### What you are asked to do
Swap "Identify the location of" for "Find the position of" throughout the entries below and reproduce them with nothing else altered.

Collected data
══════
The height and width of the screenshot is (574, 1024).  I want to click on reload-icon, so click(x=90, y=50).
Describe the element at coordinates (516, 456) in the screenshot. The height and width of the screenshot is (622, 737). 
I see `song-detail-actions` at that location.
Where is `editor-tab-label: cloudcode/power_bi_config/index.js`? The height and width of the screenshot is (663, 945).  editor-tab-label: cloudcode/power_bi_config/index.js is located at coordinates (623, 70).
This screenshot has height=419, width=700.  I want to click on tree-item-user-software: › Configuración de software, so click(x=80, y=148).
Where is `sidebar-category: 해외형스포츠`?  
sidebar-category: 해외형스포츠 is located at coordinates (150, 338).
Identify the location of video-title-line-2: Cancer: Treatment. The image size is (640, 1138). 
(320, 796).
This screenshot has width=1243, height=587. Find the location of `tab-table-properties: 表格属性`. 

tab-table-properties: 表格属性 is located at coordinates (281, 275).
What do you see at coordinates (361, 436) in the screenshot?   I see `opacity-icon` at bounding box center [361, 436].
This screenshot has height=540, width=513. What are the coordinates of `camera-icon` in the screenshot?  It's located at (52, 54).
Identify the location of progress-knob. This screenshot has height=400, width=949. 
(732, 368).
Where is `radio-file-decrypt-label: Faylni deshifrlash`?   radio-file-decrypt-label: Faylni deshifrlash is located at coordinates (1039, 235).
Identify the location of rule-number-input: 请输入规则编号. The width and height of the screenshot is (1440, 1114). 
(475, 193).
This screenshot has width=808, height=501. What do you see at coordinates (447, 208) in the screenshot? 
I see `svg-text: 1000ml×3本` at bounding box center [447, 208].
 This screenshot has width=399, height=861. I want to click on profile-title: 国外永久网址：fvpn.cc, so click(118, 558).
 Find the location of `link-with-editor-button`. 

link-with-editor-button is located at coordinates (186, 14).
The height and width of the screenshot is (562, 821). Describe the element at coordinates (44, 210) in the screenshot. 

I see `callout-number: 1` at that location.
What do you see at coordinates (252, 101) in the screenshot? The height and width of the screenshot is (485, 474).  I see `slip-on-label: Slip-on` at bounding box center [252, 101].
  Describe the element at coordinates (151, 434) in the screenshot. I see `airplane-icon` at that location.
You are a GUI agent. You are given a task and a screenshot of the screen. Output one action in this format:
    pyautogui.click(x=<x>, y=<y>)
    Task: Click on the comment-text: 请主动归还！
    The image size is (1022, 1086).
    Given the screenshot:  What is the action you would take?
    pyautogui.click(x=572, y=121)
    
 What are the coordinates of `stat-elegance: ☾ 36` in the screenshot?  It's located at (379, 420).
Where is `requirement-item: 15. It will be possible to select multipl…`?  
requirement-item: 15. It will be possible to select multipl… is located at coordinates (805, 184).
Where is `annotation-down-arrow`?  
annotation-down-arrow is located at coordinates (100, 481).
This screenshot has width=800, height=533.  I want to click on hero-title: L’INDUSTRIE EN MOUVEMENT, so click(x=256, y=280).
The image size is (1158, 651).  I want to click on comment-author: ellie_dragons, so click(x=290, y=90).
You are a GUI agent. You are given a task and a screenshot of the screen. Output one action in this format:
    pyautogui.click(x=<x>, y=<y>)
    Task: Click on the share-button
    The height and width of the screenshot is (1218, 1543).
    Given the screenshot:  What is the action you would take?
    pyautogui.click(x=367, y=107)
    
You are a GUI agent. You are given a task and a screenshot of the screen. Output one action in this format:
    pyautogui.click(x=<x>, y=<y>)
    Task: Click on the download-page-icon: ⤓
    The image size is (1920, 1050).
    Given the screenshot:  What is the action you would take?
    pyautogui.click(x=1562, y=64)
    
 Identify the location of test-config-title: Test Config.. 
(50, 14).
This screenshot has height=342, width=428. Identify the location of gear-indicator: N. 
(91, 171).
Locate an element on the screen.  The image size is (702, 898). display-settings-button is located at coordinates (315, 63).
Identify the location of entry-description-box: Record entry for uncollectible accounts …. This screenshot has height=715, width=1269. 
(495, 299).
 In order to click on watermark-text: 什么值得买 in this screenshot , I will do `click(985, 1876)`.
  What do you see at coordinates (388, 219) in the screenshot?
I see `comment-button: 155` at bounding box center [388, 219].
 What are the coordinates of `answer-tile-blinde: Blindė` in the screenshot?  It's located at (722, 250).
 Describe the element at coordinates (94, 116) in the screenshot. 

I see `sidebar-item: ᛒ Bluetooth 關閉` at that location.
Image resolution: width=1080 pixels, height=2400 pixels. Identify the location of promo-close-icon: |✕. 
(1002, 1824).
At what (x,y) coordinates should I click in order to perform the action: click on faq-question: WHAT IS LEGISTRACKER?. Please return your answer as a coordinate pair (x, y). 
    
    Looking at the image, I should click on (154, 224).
══════
### Reply
The height and width of the screenshot is (574, 1024).  I want to click on reload-icon, so click(x=90, y=50).
Describe the element at coordinates (516, 456) in the screenshot. The height and width of the screenshot is (622, 737). 
I see `song-detail-actions` at that location.
Where is `editor-tab-label: cloudcode/power_bi_config/index.js`? The height and width of the screenshot is (663, 945).  editor-tab-label: cloudcode/power_bi_config/index.js is located at coordinates (623, 70).
This screenshot has height=419, width=700.  I want to click on tree-item-user-software: › Configuración de software, so click(x=80, y=148).
Where is `sidebar-category: 해외형스포츠`?  
sidebar-category: 해외형스포츠 is located at coordinates (150, 338).
Find the position of video-title-line-2: Cancer: Treatment. The image size is (640, 1138). 
(320, 796).
This screenshot has width=1243, height=587. Find the location of `tab-table-properties: 表格属性`. 

tab-table-properties: 表格属性 is located at coordinates (281, 275).
What do you see at coordinates (361, 436) in the screenshot?   I see `opacity-icon` at bounding box center [361, 436].
This screenshot has height=540, width=513. What are the coordinates of `camera-icon` in the screenshot?  It's located at (52, 54).
Find the position of progress-knob. This screenshot has height=400, width=949. 
(732, 368).
Where is `radio-file-decrypt-label: Faylni deshifrlash`?   radio-file-decrypt-label: Faylni deshifrlash is located at coordinates (1039, 235).
Find the position of rule-number-input: 请输入规则编号. The width and height of the screenshot is (1440, 1114). 
(475, 193).
This screenshot has width=808, height=501. What do you see at coordinates (447, 208) in the screenshot? 
I see `svg-text: 1000ml×3本` at bounding box center [447, 208].
 This screenshot has width=399, height=861. I want to click on profile-title: 国外永久网址：fvpn.cc, so click(118, 558).
 Find the location of `link-with-editor-button`. 

link-with-editor-button is located at coordinates (186, 14).
The height and width of the screenshot is (562, 821). Describe the element at coordinates (44, 210) in the screenshot. 

I see `callout-number: 1` at that location.
What do you see at coordinates (252, 101) in the screenshot? The height and width of the screenshot is (485, 474).  I see `slip-on-label: Slip-on` at bounding box center [252, 101].
  Describe the element at coordinates (151, 434) in the screenshot. I see `airplane-icon` at that location.
You are a GUI agent. You are given a task and a screenshot of the screen. Output one action in this format:
    pyautogui.click(x=<x>, y=<y>)
    Task: Click on the comment-text: 请主动归还！
    The image size is (1022, 1086).
    Given the screenshot:  What is the action you would take?
    pyautogui.click(x=572, y=121)
    
 What are the coordinates of `stat-elegance: ☾ 36` in the screenshot?  It's located at (379, 420).
Where is `requirement-item: 15. It will be possible to select multipl…`?  
requirement-item: 15. It will be possible to select multipl… is located at coordinates (805, 184).
Where is `annotation-down-arrow`?  
annotation-down-arrow is located at coordinates (100, 481).
This screenshot has width=800, height=533.  I want to click on hero-title: L’INDUSTRIE EN MOUVEMENT, so click(x=256, y=280).
The image size is (1158, 651).  I want to click on comment-author: ellie_dragons, so click(x=290, y=90).
You are a GUI agent. You are given a task and a screenshot of the screen. Output one action in this format:
    pyautogui.click(x=<x>, y=<y>)
    Task: Click on the share-button
    The height and width of the screenshot is (1218, 1543).
    Given the screenshot:  What is the action you would take?
    pyautogui.click(x=367, y=107)
    
You are a GUI agent. You are given a task and a screenshot of the screen. Output one action in this format:
    pyautogui.click(x=<x>, y=<y>)
    Task: Click on the download-page-icon: ⤓
    The image size is (1920, 1050).
    Given the screenshot:  What is the action you would take?
    pyautogui.click(x=1562, y=64)
    
 Find the position of test-config-title: Test Config.. 
(50, 14).
This screenshot has height=342, width=428. Find the position of gear-indicator: N. 
(91, 171).
Locate an element on the screen.  The image size is (702, 898). display-settings-button is located at coordinates (315, 63).
Find the position of entry-description-box: Record entry for uncollectible accounts …. This screenshot has height=715, width=1269. 
(495, 299).
 In order to click on watermark-text: 什么值得买 in this screenshot , I will do `click(985, 1876)`.
  What do you see at coordinates (388, 219) in the screenshot?
I see `comment-button: 155` at bounding box center [388, 219].
 What are the coordinates of `answer-tile-blinde: Blindė` in the screenshot?  It's located at (722, 250).
 Describe the element at coordinates (94, 116) in the screenshot. 

I see `sidebar-item: ᛒ Bluetooth 關閉` at that location.
Image resolution: width=1080 pixels, height=2400 pixels. Find the position of promo-close-icon: |✕. 
(1002, 1824).
At what (x,y) coordinates should I click in order to perform the action: click on faq-question: WHAT IS LEGISTRACKER?. Please return your answer as a coordinate pair (x, y). 
    
    Looking at the image, I should click on (154, 224).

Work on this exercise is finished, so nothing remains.